Today is Mary Killeen McQuaid's day (and there's her picture).

She was born on August 13, 1842 - that's right, 166 years ago - in Toronto, Ontario to Irish immigrants Catherine Hartney and Sgt. Patrick Killeen.  Her father was a member of the British military for many years.  He first enrolled in the 94th Regiment of Foot as a young Irish lad at age 16.  His service took him to the Mediterranean region for some time and subsequently to Canada.  Mary was the eldest of seven children, with three of her siblings born in Quebec and the other three in Ontario.

This Killeen family is special to me for a few reasons.  One, I've learned so much about Sgt. Patrick and the rest of the Killeen clan through a distant relative I've been in correspondence with the last several years, Killeen Farrell of Toronto (descended of Mary's brother Patrick Jr.), and she's been wonderful in helping me trace my Canadian roots.  But I've also found a much closer link to the Killeen's in my immediate family.  The story goes that my grandfather Kenneth Kanalley put in writing that he wanted my grandmother to name their first daughter "Killeen."  My grandmother thought he was misspelling Colleen, and that's what she had put on the birth certificate.  He never made a peep.  But years later, when I showed my grandma the Killeen connection, with my grandfather long since passed away (he died before I was born), she immediately remembered the old note from my grandfather.

Mary Killeen McQuaid died May 14, 1882 while in childbirth at the all-too-young age of 39.  That child would have been her and John McQuaid's 12th.  Their 8th child Joseph is my great-great-grandfather.  Though she died so young, Mary's memory lives on today.

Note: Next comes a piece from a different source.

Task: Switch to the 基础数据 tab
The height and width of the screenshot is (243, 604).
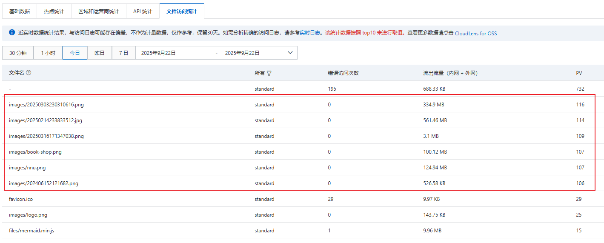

Click here to check out the complete list of my ancestors' birthdays.

A Long History of Tracing My Family History

Posted by Craig Kanalley on 8/13/2008 5 comments
This October I'll officially mark 10 years since I began researching my family history.  That's right, as a pre-teen at age 12, I began tracing my family's past.  It began as a school project.  We were asked to gather the names of our parents and grandparents to construct a family tree.  When I saw the finished diagram, I was intrigued by the name changes and the fact one person could go back to two, and that person could go back to two more.  Simple concepts, maybe, but I was amazed.  I thought to myself, I wonder how many twos I can go back?

Well, some 9 years and 10 months later, I've now compiled some 650+ direct ancestors.  From village/town mayors to shepherds, bricklayers to innkeepers, and of course an abundance of farmers, I've found my ancestors to be quite an interesting bunch.  Learning about their lives, where they came from, and how they fit into history have all been the most interesting parts of genealogy for me.  I also like the fact that I'm keeping them "remembered," some of which who lived 100s of years ago.  And the hundreds of people I've met through the hobby, both in person and online, have certainly made it worthwhile.

So what will be the purpose of this blog?  I want to take my (soon-to-be) 10 years of experience in genealogy and share my knowledge with others.  I'll offer tips for conducting your own research, post commentary on the state of genealogy and the latest and greatest in genealogy online (which continues to evolve all the time), and I'll share some of my actual research now and then and interesting tidbits that other genealogists may be interested in.

I hope you'll find it interesting.  I encourage you to leave comments while you're here and share your own suggestions as to what you'd like to see in this blog.  I'll do my best to keep the content fresh (as often as I can at least) and to avoid producing a blog that is 100% text.  Variety is key, I think, for a good blog.